There are no known behavioral or environmental factors that cause Down syndrome.

Is it inherited?

Most of the time, Down syndrome isn't inherited. It's caused by a mistake in cell division during early development of the fetus.

Translocation Down syndrome can be passed from parent to child.

RISK FACTORS

Some parents have a greater risk of having a baby with Down syndrome. Risk factors include:

1. ADVANCING MATERNAL AGE.

A woman's chances of giving birth to a child with Down syndrome increase with age because older eggs have a greater risk of improper chromosome division.

2. BEING CARRIERS

Being carriers of the genetic translocation for Down syndrome. Both men and women can pass the genetic translocation for Down syndrome on to their children.

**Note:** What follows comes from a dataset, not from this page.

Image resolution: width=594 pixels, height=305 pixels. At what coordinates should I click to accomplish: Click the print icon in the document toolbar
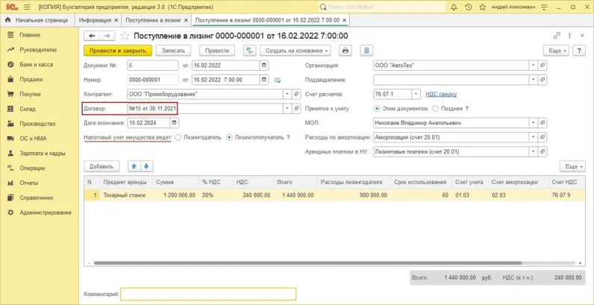point(345,50)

3. PREVIOUS INCIDENCE OF A CHILD WITH DOWNS SYNDROME

Having had one child with Down syndrome. Parents who have one child with Down syndrome and parents who have a translocation themselves are at an increased risk of having another child with Down syndrome

COMPLICATIONS

People with Down syndrome can have a variety of complications, some of which become more prominent as they get older. These complications can include:

1. Heart defects.

About half the children with Down syndrome are born with some type of congenital heart defect.

2. Gastrointestinal (GI) defects.

GI abnormalities occur in some children with Down syndrome and may include abnormalities of the intestines, esophagus, trachea and anus.

3. Immune disorders.

Because of abnormalities in their immune systems, people with Down syndrome are at increased risk of developing autoimmune disorders, some forms of cancer, and infectious diseases, such as pneumonia.

4. Sleep apnea.

Because of soft tissue and skeletal changes that lead to the obstruction of their airways, children and adults with Down syndrome are at greater risk of obstructive sleep apnea.

5. Obesity.

People with Down syndrome have a greater tendency to be obese compared with the general population.

6. Spinal problems.

Some people with Down syndrome may have a misalignment of the top two vertebrae in the neck (atlantoaxial instability).

7. Leukemia.

8. Dementia.

9. Other problems including endocrine problems, dental problems, seizures, ear infections, and hearing and vision problems.

MEDICAL CARE

For people with Down syndrome, getting routine medical care and treating issues when needed can help with maintaining a healthy lifestyle. A genetic counselor can help parents assess the risk of having a second child with Down syndrome.

Life expectancy

Life spans have increased dramatically for people with Down syndrome. Today, someone with Down syndrome can expect to live more than 60 years, depending on the severity of health problems.

Prevention

There's no way to prevent Down syndrome. If you're at high risk of having a child with Down syndrome or you already have one child with Down syndrome, you may want to consult a genetic counselor before becoming pregnant.

A genetic counselor can help you understand your chances of having a child with Down syndrome. He or she can also explain the prenatal tests that are available and help explain the pros and cons of testing.